Since when does Google fail to ask toy algorithms question of senior engineers?

I'm not being snarky; everything I've ever read, heard, and experienced with Google interviews is that these trivia algorithms questions compose the majority of the on-site interviews. [1] [2]

You appear to be different, but please don't claim your interviewing style as representative of even 1/4 of Google interviewers.

> [maybe] everyone with experience who is qualified to work at Google either works there already or doesn't want to.

If memorizing algorithms is a necessary condition of a senior engineer being qualified to work at Google, that is fine. But it is disingenuous to claim otherwise, since clearly many have found it is algorithm memorization that has been the gatekeeper from getting an offer at Google, not non-abstract large systems design, linux systems internals knowledge, concurrent and asynchronous programming, etc.

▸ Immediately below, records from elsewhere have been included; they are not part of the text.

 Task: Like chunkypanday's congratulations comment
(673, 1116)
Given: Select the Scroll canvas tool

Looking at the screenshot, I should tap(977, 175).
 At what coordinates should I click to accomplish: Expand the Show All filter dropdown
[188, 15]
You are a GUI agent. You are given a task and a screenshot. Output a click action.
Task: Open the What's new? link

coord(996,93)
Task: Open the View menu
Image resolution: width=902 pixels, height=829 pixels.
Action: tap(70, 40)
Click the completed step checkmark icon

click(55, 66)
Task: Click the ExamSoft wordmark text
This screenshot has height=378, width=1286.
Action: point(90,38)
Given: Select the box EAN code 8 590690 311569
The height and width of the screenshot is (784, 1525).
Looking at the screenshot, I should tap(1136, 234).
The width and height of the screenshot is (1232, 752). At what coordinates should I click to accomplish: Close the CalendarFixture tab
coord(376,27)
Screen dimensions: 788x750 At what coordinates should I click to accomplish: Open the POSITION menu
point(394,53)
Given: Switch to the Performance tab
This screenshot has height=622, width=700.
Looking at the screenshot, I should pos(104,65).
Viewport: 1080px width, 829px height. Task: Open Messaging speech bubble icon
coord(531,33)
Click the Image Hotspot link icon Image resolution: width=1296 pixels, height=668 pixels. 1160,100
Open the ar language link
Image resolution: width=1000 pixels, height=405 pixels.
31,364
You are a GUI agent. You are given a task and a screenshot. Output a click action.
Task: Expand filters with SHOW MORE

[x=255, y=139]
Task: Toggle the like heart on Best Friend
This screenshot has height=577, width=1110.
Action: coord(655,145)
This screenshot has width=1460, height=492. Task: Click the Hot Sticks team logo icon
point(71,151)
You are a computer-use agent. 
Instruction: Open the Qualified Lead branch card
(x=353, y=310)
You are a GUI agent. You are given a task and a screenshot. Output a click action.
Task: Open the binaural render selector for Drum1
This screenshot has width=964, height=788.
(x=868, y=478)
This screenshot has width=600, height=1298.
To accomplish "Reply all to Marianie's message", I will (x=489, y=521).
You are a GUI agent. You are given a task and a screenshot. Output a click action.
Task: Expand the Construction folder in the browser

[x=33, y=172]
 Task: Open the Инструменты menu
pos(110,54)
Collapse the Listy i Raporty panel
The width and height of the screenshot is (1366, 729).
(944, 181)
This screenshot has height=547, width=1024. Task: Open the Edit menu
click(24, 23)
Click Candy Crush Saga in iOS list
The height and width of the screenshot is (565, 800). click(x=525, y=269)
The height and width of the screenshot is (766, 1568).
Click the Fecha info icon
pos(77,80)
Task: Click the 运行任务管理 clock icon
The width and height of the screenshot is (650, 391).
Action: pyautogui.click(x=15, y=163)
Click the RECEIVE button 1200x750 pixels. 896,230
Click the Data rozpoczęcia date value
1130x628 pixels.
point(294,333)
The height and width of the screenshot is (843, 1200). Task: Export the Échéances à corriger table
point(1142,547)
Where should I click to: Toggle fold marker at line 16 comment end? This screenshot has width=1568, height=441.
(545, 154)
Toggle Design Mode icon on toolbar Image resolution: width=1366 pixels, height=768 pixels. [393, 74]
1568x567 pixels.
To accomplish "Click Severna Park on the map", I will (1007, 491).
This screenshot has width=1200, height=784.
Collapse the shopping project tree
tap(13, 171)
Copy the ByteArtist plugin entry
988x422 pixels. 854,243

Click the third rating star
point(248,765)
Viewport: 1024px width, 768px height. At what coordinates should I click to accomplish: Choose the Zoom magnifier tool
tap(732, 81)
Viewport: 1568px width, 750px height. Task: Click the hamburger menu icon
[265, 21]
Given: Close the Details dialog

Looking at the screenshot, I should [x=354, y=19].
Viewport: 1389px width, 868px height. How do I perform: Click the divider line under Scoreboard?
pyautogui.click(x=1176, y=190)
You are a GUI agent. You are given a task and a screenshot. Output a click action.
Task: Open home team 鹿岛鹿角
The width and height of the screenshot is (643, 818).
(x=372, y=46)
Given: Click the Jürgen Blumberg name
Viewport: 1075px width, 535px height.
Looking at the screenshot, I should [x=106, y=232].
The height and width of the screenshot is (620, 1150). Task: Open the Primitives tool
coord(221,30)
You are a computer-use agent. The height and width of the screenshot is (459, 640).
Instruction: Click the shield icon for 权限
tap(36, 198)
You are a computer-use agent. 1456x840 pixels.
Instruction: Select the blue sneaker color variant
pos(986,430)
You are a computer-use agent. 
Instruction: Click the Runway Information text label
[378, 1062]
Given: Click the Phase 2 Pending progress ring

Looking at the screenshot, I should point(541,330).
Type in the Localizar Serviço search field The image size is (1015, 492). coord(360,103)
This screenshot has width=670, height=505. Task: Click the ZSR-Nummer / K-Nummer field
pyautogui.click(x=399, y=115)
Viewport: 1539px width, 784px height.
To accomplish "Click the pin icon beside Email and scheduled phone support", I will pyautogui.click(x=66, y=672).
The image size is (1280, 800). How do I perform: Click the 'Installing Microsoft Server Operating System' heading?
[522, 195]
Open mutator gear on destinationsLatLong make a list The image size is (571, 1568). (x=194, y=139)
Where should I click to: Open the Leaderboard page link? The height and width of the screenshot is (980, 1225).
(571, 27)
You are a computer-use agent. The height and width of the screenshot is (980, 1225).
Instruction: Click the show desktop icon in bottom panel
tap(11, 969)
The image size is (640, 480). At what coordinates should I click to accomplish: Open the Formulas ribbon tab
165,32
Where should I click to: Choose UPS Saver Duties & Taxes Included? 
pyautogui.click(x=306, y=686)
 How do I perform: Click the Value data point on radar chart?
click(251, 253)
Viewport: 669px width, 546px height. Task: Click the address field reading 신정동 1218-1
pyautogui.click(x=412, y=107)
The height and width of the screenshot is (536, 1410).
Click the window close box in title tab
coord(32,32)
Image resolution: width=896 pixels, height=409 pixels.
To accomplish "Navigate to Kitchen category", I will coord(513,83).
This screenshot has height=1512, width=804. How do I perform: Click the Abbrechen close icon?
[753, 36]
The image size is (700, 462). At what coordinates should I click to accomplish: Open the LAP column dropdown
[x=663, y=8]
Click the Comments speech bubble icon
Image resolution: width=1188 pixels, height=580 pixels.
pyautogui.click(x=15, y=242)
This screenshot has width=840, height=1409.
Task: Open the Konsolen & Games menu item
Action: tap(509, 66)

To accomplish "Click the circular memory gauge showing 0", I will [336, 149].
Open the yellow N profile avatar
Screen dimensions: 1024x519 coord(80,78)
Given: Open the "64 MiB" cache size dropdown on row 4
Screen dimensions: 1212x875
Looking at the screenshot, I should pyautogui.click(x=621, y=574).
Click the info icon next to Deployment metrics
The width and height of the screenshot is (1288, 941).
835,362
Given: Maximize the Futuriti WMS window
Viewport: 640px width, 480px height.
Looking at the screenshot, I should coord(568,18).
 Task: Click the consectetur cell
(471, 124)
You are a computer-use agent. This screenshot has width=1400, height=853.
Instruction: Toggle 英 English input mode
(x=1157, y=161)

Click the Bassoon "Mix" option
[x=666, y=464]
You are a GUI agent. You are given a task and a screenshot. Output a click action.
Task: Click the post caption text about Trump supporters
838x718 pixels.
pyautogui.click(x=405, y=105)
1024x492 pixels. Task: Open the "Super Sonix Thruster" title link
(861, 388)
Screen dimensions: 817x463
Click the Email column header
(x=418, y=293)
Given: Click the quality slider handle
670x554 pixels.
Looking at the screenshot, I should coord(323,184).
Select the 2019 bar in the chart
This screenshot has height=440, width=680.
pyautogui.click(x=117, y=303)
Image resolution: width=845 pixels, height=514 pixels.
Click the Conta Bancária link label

[1] http://www.nakov.com/blog/2007/12/27/overqualified-to-work-i... "Trust me, a 15 years old schoolboy who is a good programming contestant (e.g. some of the Bulgarian National champions) can pass these questions without having any experience in commercial software engineering. I expected more software engineering questions about software design and architecture, large-scale databases and information systems, Internet applications, information security, parallel programming, threads, synchronization, development process, software quality, testing, life-cycle, software project management, agile development, etc. but the interviewers didn’t even mention any of these topics. I applied for senior position and it was normal to expect serious software engineering and technical questions, but this didn’t happen."

[2] https://www.glassdoor.com/Interview/Google-Senior-Software-E... (the typical response is some variation of "they asked me a question that was similar to a problem in Cracking the Coding Interview while not offering a single question about my previous accomplishments or potential culture fit."